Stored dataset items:
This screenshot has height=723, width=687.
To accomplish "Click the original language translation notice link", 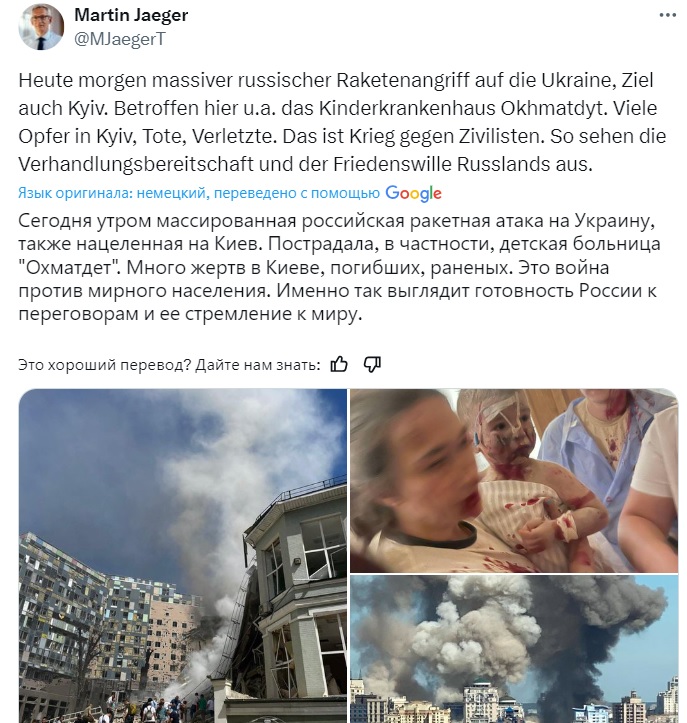I will pyautogui.click(x=199, y=193).
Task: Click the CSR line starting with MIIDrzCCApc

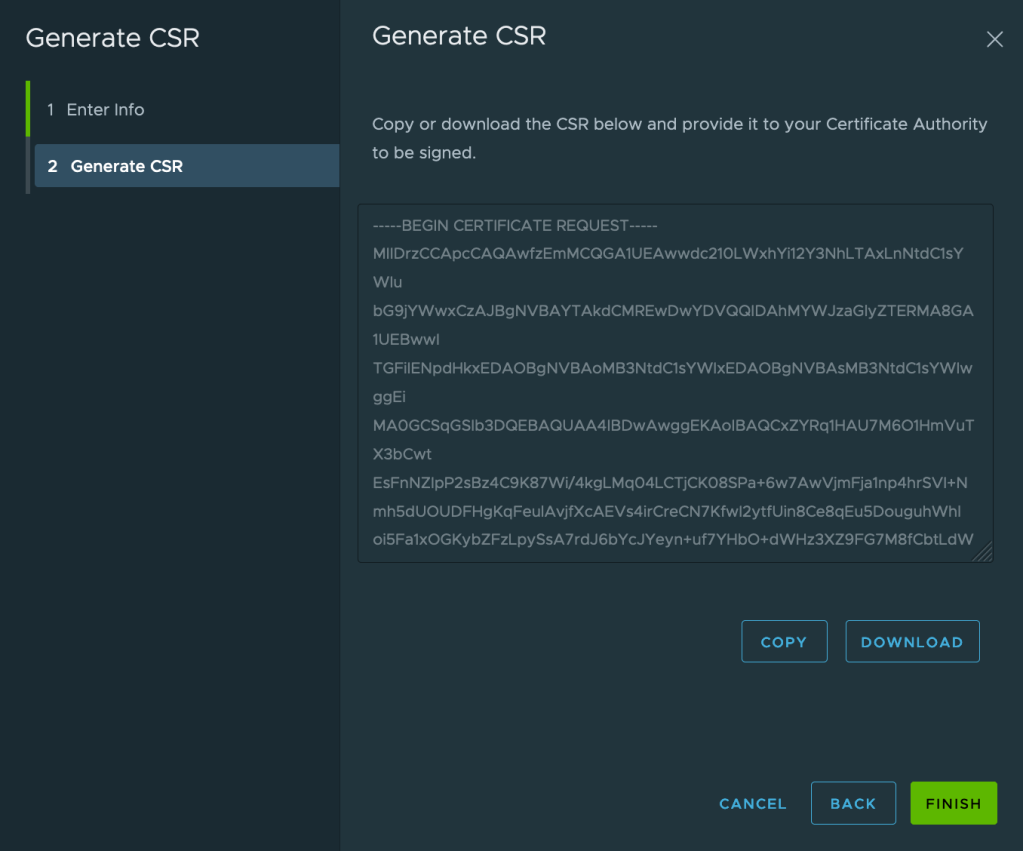Action: coord(667,254)
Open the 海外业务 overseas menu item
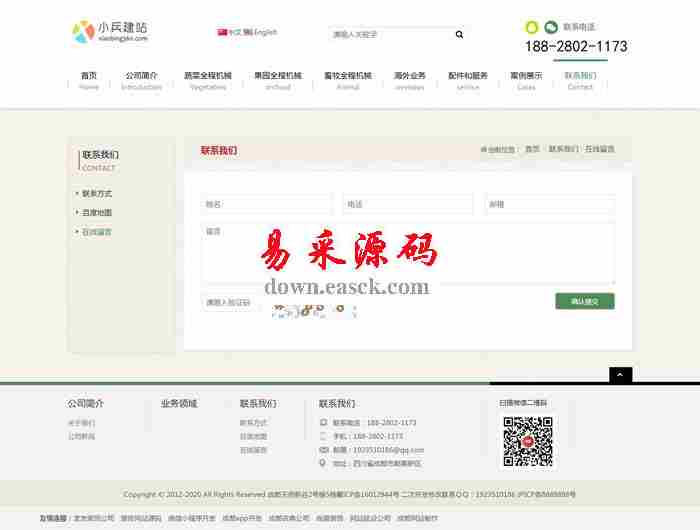The height and width of the screenshot is (530, 700). (409, 80)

## Task to complete:
Nothing but the lines from the line containing "Task: Click the" through the last line of the records above is to be extracted, exactly and with no pictures.

## Output:
Task: Click the CSR line starting with MIIDrzCCApc

Action: coord(667,254)
Open the 海外业务 overseas menu item
The height and width of the screenshot is (530, 700). (409, 80)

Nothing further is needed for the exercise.